→ Directions
Your answer must be the lines from the one holding "Where should I" through the final line of the entries below, copied exactly, with no pictures.

[Screenshot grounding data]
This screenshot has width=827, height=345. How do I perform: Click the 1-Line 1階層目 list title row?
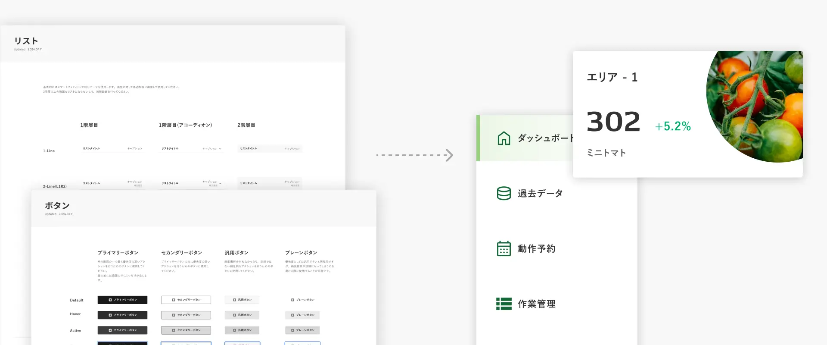pos(112,148)
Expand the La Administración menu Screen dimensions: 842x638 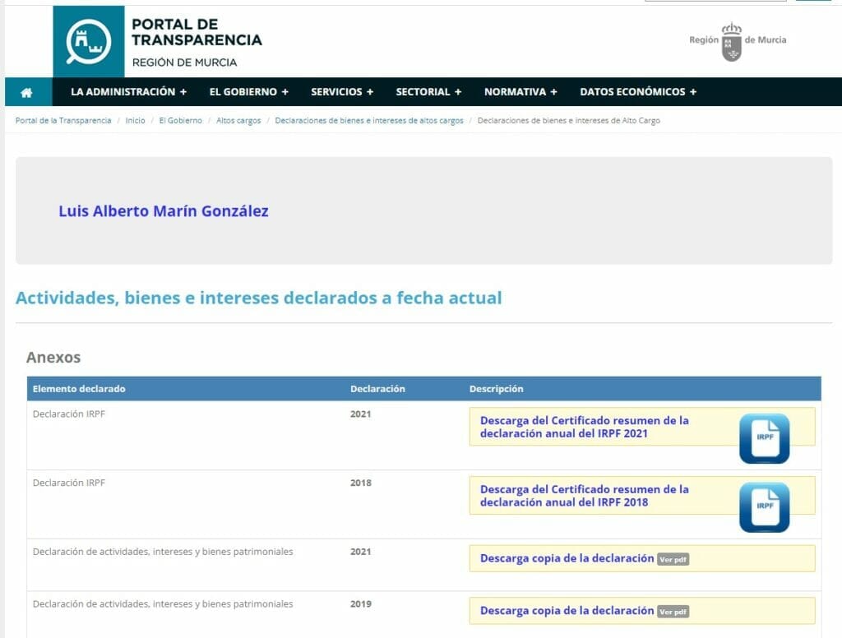tap(128, 92)
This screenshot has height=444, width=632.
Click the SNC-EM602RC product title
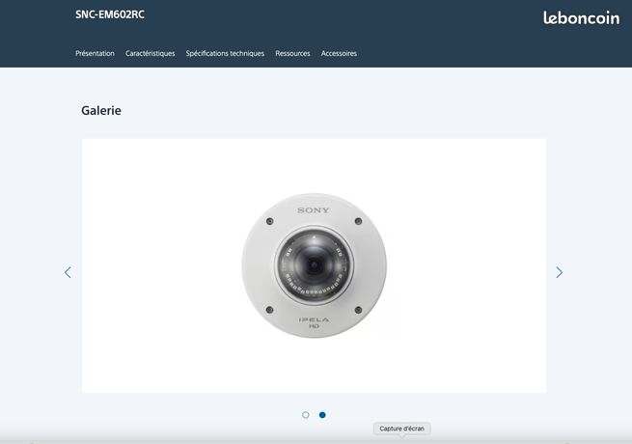pyautogui.click(x=110, y=14)
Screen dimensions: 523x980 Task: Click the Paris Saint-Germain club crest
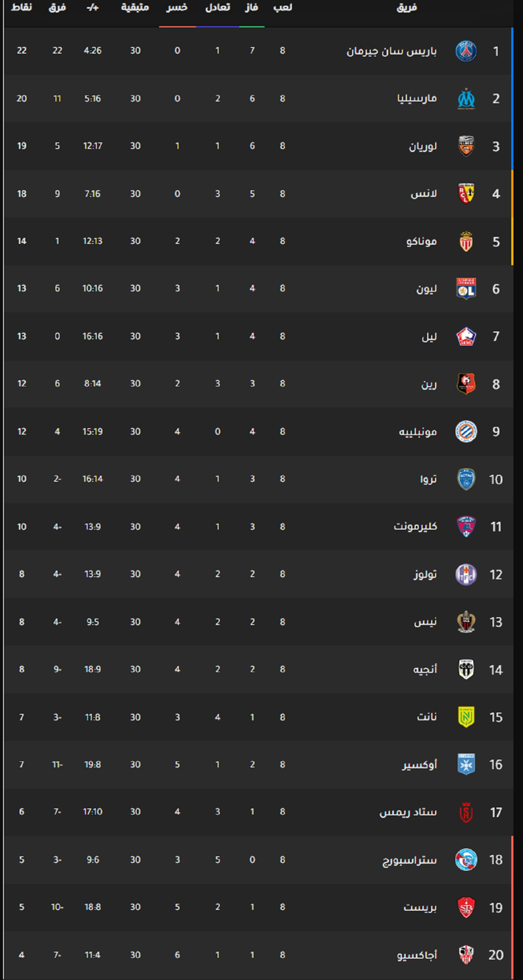[x=466, y=51]
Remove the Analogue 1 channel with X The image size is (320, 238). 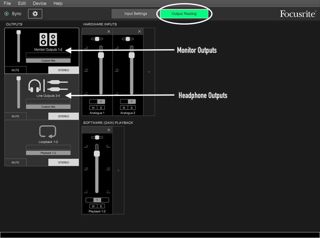[x=109, y=31]
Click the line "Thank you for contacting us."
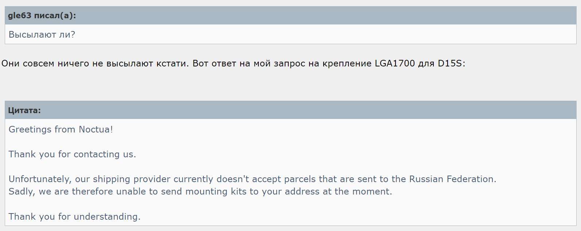Viewport: 581px width, 231px height. [x=72, y=154]
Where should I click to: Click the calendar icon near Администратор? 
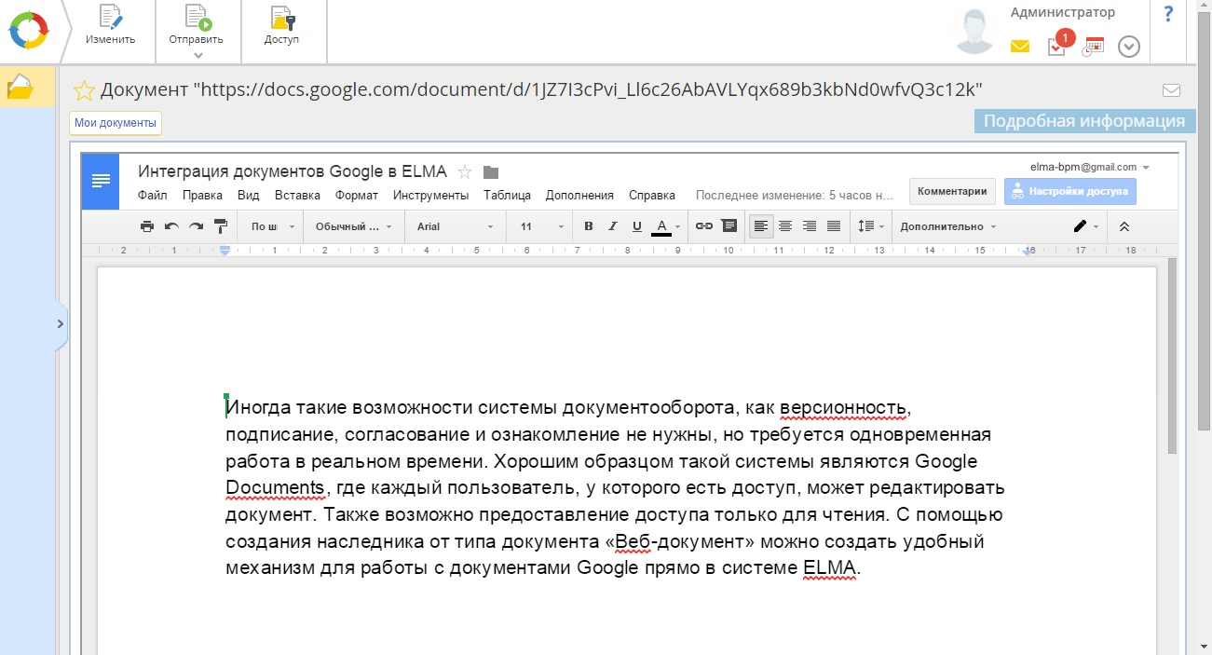click(x=1092, y=47)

→ Result of this exercise
Where should I click to: Click the calendar icon near Администратор? 
click(x=1092, y=47)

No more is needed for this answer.